> [SHORT PROBLEM A]: Decide whether each statement agrees with the Extreme Animals article below, answering yes or no and quoting the article's deciding words: (i) Extreme Animals is a duo made up of Jacob Ciocci and David Wightman. (ii) Paper Rad was a West Coast art collective. (iii) Dan Deacon came up with the name "rainbow rock."
> [SHORT PROBLEM B]: Please reproduce the passage of the Extreme Animals article below between "Before Myspace Tom" and "are still here.", inclusive.

> [READING PASSAGE]:
## begin

Before Myspace Tom changed the internet, before Dan Deacon was bestowed with Pitchfork’s “Best New Music” honorarium for his album Spiderman of the Rings, long before 100 Gecs, Extreme Animals were doing a hypercolor take on electronic music that combined the abrasion of noise with the uplifting energy of rave. And do you know what’s crazy? Over 20 years later, Extreme Animals are still here.
Those of a certain age might remember the duo of Jacob Ciocci and David Wightman (also known as DJ George Costanza) from their involvement with Paper Rad, the influential East Coast art collective that unleashed a singular brand of dayglo multimedia chaos onto an unsuspecting generation of millennial hipsters. Paper Rad were part of a larger 2000s underground continuum that, in broad strokes, started with the Providence space Fort Thunder, which incubated both the noise rock band Lightning Bolt and the art collective Forcefield, and reached peak visibility with Dan Deacon and the Baltimore collective Wham City. All of these entities shared an interest in a sort of freaked-out pop-psychedelica, one that was equally for the eyes and the ears. It was a scene that existed both in New York art galleries and Midwest noise warehouses. A lot of neon and stupid haircuts. Twig Harper of the band Nautical Almanac came up with a name for the musical end of it: rainbow rock.

## end

> [GIVEN ENTRIES]:
## begin

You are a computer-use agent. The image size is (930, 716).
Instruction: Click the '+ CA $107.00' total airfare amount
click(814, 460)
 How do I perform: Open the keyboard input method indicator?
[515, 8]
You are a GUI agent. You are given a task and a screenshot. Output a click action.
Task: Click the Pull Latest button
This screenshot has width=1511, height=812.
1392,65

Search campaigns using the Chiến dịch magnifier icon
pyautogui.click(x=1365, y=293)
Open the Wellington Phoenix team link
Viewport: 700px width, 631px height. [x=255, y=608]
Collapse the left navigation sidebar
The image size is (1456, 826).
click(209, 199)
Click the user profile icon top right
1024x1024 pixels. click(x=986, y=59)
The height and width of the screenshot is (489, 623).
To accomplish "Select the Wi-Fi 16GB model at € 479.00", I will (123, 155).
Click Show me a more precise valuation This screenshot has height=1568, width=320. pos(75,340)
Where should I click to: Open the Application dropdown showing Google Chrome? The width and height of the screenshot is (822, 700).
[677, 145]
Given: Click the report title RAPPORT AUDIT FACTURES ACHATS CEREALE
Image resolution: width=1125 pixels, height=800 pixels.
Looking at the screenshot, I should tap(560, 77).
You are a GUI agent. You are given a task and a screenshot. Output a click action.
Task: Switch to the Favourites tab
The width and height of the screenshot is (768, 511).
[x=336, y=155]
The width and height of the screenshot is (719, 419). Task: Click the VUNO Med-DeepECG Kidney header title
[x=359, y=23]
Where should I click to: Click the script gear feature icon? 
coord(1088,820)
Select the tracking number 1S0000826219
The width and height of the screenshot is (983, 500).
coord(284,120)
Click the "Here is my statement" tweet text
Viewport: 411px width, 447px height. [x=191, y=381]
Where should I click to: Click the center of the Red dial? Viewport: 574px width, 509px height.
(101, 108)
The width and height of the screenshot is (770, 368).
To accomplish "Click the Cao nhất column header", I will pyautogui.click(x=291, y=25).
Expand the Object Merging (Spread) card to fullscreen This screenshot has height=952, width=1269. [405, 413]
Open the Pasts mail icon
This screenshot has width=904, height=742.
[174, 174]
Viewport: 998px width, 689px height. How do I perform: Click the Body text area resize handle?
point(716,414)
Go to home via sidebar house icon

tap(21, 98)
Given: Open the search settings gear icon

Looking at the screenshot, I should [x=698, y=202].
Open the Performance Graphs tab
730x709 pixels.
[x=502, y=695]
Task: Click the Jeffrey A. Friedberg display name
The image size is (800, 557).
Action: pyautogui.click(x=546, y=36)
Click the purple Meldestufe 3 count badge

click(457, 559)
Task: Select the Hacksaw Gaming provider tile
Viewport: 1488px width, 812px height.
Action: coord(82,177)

## end

> [CORRECT OUTPUT A]:
(i) Yes: "the duo of Jacob Ciocci and David Wightman"
(ii) No: "the influential East Coast art collective"
(iii) No: "Twig Harper of the band Nautical Almanac came up with a name for the musical end of it: rainbow rock."

> [CORRECT OUTPUT B]:
Before Myspace Tom changed the internet, before Dan Deacon was bestowed with Pitchfork’s “Best New Music” honorarium for his album Spiderman of the Rings, long before 100 Gecs, Extreme Animals were doing a hypercolor take on electronic music that combined the abrasion of noise with the uplifting energy of rave. And do you know what’s crazy? Over 20 years later, Extreme Animals are still here.